• Directions
Below is some data; print it all back exactly.

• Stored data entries
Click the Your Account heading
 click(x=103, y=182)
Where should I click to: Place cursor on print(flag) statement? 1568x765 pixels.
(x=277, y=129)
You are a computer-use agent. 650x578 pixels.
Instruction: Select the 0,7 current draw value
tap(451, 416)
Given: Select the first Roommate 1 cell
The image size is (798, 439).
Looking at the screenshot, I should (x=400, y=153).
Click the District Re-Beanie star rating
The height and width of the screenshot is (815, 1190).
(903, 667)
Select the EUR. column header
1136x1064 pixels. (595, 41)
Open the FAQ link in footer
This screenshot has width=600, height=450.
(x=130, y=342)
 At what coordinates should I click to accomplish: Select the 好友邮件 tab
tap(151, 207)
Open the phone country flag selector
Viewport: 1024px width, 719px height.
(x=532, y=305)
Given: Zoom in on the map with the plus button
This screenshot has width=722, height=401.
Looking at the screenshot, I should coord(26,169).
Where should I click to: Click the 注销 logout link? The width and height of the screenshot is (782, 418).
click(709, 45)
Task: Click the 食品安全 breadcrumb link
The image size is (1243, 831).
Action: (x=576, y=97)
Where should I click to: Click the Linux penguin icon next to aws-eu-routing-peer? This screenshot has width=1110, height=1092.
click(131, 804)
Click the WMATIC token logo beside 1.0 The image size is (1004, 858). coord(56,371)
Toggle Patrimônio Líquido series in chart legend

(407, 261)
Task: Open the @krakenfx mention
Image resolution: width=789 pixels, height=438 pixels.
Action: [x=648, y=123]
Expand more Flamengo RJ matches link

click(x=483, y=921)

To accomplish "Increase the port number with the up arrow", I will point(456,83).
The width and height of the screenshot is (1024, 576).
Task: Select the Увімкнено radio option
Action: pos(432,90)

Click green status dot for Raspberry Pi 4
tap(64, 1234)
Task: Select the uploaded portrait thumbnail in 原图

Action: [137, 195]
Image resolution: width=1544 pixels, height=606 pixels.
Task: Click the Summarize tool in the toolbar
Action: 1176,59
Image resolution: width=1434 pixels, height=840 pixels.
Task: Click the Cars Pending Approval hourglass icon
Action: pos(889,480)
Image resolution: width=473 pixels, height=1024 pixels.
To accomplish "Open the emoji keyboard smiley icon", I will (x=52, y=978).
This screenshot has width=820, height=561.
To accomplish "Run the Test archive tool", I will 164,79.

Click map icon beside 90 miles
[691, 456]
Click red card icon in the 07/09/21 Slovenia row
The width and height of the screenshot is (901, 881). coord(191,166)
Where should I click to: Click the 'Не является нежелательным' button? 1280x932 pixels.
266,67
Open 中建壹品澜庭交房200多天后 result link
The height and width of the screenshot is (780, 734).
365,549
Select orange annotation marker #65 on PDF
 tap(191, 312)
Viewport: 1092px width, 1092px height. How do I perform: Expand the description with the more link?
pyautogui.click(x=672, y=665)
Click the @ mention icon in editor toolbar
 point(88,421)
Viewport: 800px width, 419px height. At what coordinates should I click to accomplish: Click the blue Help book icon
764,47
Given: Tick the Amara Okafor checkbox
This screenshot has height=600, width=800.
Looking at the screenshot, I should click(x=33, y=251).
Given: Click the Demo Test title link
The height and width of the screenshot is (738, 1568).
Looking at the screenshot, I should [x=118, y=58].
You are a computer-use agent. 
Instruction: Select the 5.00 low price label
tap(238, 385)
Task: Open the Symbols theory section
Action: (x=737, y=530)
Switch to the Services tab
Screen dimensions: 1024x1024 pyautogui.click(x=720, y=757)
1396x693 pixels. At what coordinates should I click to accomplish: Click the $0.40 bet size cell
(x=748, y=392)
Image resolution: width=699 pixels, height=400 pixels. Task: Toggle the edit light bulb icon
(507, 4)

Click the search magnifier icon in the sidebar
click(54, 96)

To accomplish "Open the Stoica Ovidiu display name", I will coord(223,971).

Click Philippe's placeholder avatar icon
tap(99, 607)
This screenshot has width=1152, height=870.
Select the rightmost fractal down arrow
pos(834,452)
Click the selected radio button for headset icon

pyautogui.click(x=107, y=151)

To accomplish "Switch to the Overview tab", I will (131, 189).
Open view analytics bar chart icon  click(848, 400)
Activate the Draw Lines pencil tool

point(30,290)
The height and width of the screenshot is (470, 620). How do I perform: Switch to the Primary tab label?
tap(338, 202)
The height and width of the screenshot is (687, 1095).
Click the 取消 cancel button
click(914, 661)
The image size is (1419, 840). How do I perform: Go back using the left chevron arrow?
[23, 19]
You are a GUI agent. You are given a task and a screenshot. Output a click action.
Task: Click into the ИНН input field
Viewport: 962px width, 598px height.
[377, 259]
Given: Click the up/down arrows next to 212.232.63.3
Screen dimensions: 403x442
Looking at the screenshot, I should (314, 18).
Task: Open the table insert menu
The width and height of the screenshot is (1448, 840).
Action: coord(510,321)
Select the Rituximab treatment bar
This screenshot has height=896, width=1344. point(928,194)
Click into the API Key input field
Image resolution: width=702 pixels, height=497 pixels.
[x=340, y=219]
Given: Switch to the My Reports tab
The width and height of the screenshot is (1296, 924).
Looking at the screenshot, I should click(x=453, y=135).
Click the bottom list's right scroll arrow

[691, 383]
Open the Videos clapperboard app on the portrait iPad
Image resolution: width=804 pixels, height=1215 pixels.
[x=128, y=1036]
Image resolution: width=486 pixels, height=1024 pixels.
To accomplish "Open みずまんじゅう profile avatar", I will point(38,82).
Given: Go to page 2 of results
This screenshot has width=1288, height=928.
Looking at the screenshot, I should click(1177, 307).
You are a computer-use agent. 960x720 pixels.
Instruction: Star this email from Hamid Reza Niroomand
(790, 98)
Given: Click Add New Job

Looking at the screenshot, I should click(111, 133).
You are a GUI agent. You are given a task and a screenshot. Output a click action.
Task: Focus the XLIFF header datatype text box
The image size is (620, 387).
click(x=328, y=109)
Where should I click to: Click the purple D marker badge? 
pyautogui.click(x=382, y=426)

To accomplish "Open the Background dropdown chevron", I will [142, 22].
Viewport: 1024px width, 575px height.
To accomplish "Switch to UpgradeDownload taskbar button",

• Finished exercise
Click the Your Account heading
 click(x=103, y=182)
Where should I click to: Place cursor on print(flag) statement? 1568x765 pixels.
(x=277, y=129)
You are a computer-use agent. 650x578 pixels.
Instruction: Select the 0,7 current draw value
tap(451, 416)
Given: Select the first Roommate 1 cell
The image size is (798, 439).
Looking at the screenshot, I should (x=400, y=153).
Click the District Re-Beanie star rating
The height and width of the screenshot is (815, 1190).
(903, 667)
Select the EUR. column header
1136x1064 pixels. (595, 41)
Open the FAQ link in footer
This screenshot has width=600, height=450.
(x=130, y=342)
 At what coordinates should I click to accomplish: Select the 好友邮件 tab
tap(151, 207)
Open the phone country flag selector
Viewport: 1024px width, 719px height.
(x=532, y=305)
Given: Zoom in on the map with the plus button
This screenshot has width=722, height=401.
Looking at the screenshot, I should coord(26,169).
Where should I click to: Click the 注销 logout link? The width and height of the screenshot is (782, 418).
click(709, 45)
Task: Click the 食品安全 breadcrumb link
The image size is (1243, 831).
Action: (x=576, y=97)
Where should I click to: Click the Linux penguin icon next to aws-eu-routing-peer? This screenshot has width=1110, height=1092.
click(131, 804)
Click the WMATIC token logo beside 1.0 The image size is (1004, 858). coord(56,371)
Toggle Patrimônio Líquido series in chart legend

(407, 261)
Task: Open the @krakenfx mention
Image resolution: width=789 pixels, height=438 pixels.
Action: [x=648, y=123]
Expand more Flamengo RJ matches link

click(x=483, y=921)

To accomplish "Increase the port number with the up arrow", I will point(456,83).
The width and height of the screenshot is (1024, 576).
Task: Select the Увімкнено radio option
Action: pos(432,90)

Click green status dot for Raspberry Pi 4
tap(64, 1234)
Task: Select the uploaded portrait thumbnail in 原图

Action: [137, 195]
Image resolution: width=1544 pixels, height=606 pixels.
Task: Click the Summarize tool in the toolbar
Action: 1176,59
Image resolution: width=1434 pixels, height=840 pixels.
Task: Click the Cars Pending Approval hourglass icon
Action: pos(889,480)
Image resolution: width=473 pixels, height=1024 pixels.
To accomplish "Open the emoji keyboard smiley icon", I will (x=52, y=978).
This screenshot has width=820, height=561.
To accomplish "Run the Test archive tool", I will 164,79.

Click map icon beside 90 miles
[691, 456]
Click red card icon in the 07/09/21 Slovenia row
The width and height of the screenshot is (901, 881). coord(191,166)
Where should I click to: Click the 'Не является нежелательным' button? 1280x932 pixels.
266,67
Open 中建壹品澜庭交房200多天后 result link
The height and width of the screenshot is (780, 734).
365,549
Select orange annotation marker #65 on PDF
 tap(191, 312)
Viewport: 1092px width, 1092px height. How do I perform: Expand the description with the more link?
pyautogui.click(x=672, y=665)
Click the @ mention icon in editor toolbar
 point(88,421)
Viewport: 800px width, 419px height. At what coordinates should I click to accomplish: Click the blue Help book icon
764,47
Given: Tick the Amara Okafor checkbox
This screenshot has height=600, width=800.
Looking at the screenshot, I should click(x=33, y=251).
Given: Click the Demo Test title link
The height and width of the screenshot is (738, 1568).
Looking at the screenshot, I should [x=118, y=58].
You are a computer-use agent. 
Instruction: Select the 5.00 low price label
tap(238, 385)
Task: Open the Symbols theory section
Action: (x=737, y=530)
Switch to the Services tab
Screen dimensions: 1024x1024 pyautogui.click(x=720, y=757)
1396x693 pixels. At what coordinates should I click to accomplish: Click the $0.40 bet size cell
(x=748, y=392)
Image resolution: width=699 pixels, height=400 pixels. Task: Toggle the edit light bulb icon
(507, 4)

Click the search magnifier icon in the sidebar
click(54, 96)

To accomplish "Open the Stoica Ovidiu display name", I will coord(223,971).

Click Philippe's placeholder avatar icon
tap(99, 607)
This screenshot has width=1152, height=870.
Select the rightmost fractal down arrow
pos(834,452)
Click the selected radio button for headset icon

pyautogui.click(x=107, y=151)

To accomplish "Switch to the Overview tab", I will (131, 189).
Open view analytics bar chart icon  click(848, 400)
Activate the Draw Lines pencil tool

point(30,290)
The height and width of the screenshot is (470, 620). How do I perform: Switch to the Primary tab label?
tap(338, 202)
The height and width of the screenshot is (687, 1095).
Click the 取消 cancel button
click(914, 661)
The image size is (1419, 840). How do I perform: Go back using the left chevron arrow?
[23, 19]
You are a GUI agent. You are given a task and a screenshot. Output a click action.
Task: Click into the ИНН input field
Viewport: 962px width, 598px height.
[377, 259]
Given: Click the up/down arrows next to 212.232.63.3
Screen dimensions: 403x442
Looking at the screenshot, I should (314, 18).
Task: Open the table insert menu
The width and height of the screenshot is (1448, 840).
Action: coord(510,321)
Select the Rituximab treatment bar
This screenshot has height=896, width=1344. point(928,194)
Click into the API Key input field
Image resolution: width=702 pixels, height=497 pixels.
[x=340, y=219]
Given: Switch to the My Reports tab
The width and height of the screenshot is (1296, 924).
Looking at the screenshot, I should click(x=453, y=135).
Click the bottom list's right scroll arrow

[691, 383]
Open the Videos clapperboard app on the portrait iPad
Image resolution: width=804 pixels, height=1215 pixels.
[x=128, y=1036]
Image resolution: width=486 pixels, height=1024 pixels.
To accomplish "Open みずまんじゅう profile avatar", I will point(38,82).
Given: Go to page 2 of results
This screenshot has width=1288, height=928.
Looking at the screenshot, I should click(1177, 307).
You are a computer-use agent. 960x720 pixels.
Instruction: Star this email from Hamid Reza Niroomand
(790, 98)
Given: Click Add New Job

Looking at the screenshot, I should click(111, 133).
You are a GUI agent. You are given a task and a screenshot. Output a click action.
Task: Focus the XLIFF header datatype text box
The image size is (620, 387).
click(x=328, y=109)
Where should I click to: Click the purple D marker badge? 
pyautogui.click(x=382, y=426)

To accomplish "Open the Background dropdown chevron", I will [142, 22].
Viewport: 1024px width, 575px height.
To accomplish "Switch to UpgradeDownload taskbar button",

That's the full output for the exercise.